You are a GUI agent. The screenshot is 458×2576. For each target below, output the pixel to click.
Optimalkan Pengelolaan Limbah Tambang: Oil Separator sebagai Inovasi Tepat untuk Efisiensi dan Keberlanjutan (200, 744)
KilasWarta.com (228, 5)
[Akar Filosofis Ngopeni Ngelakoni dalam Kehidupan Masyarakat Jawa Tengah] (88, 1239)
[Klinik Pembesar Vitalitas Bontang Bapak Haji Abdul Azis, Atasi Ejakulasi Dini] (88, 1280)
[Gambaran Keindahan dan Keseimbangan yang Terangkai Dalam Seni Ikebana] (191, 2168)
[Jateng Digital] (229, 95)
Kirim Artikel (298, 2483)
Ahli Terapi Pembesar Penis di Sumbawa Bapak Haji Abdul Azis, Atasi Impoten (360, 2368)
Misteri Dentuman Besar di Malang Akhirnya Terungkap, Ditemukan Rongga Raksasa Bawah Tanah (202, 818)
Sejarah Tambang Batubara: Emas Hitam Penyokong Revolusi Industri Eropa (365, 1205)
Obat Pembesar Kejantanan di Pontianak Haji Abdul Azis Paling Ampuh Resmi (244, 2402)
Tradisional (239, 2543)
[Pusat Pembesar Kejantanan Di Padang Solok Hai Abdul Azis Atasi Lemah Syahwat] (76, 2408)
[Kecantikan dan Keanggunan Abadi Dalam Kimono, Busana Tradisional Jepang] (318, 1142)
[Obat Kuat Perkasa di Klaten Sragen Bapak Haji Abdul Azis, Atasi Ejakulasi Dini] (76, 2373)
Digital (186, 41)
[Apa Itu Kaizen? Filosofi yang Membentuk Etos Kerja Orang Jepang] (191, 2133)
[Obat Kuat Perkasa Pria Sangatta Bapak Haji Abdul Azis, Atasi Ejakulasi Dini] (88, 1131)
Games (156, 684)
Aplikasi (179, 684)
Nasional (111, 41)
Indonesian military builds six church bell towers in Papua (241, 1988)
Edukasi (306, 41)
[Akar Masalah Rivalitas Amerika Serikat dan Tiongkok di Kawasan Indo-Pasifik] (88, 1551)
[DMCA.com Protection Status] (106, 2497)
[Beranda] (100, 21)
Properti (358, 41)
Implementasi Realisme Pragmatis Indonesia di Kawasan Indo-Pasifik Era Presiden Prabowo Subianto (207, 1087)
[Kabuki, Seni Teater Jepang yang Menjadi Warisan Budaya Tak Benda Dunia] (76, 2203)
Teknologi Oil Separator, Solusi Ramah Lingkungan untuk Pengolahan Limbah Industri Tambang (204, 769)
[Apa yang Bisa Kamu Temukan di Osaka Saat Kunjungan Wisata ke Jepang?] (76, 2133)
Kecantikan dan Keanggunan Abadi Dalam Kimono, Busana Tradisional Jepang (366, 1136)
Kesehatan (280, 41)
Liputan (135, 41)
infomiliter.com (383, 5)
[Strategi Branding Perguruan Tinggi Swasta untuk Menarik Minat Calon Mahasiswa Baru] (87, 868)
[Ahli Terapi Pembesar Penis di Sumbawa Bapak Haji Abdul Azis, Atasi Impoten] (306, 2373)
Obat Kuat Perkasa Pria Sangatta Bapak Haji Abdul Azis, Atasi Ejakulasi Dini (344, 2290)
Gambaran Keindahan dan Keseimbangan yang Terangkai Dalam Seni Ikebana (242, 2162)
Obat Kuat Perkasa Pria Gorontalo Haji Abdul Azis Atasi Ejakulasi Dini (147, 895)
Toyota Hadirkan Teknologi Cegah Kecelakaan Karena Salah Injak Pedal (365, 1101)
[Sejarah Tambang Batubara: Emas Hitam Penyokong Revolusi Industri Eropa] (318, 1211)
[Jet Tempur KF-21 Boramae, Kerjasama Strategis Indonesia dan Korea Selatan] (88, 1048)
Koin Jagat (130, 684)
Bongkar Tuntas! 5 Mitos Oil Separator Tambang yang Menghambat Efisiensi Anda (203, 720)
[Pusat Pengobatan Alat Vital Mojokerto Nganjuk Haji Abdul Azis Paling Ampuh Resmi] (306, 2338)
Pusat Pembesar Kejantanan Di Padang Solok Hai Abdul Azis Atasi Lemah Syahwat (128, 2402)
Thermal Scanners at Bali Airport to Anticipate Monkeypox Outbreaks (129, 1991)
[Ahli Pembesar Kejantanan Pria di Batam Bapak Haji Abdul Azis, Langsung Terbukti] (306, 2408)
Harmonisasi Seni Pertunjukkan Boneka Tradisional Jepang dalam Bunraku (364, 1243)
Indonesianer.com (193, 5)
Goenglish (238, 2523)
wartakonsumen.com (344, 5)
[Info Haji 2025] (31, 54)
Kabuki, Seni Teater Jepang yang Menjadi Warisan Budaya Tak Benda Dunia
════
- **What you should do**
Select each row above that contains the word "Tambang" with the same capitalization, and copy those rows.

- **Solution for this problem**
Optimalkan Pengelolaan Limbah Tambang: Oil Separator sebagai Inovasi Tepat untuk Efisiensi dan Keberlanjutan (200, 744)
Sejarah Tambang Batubara: Emas Hitam Penyokong Revolusi Industri Eropa (365, 1205)
Teknologi Oil Separator, Solusi Ramah Lingkungan untuk Pengolahan Limbah Industri Tambang (204, 769)
[Sejarah Tambang Batubara: Emas Hitam Penyokong Revolusi Industri Eropa] (318, 1211)
Bongkar Tuntas! 5 Mitos Oil Separator Tambang yang Menghambat Efisiensi Anda (203, 720)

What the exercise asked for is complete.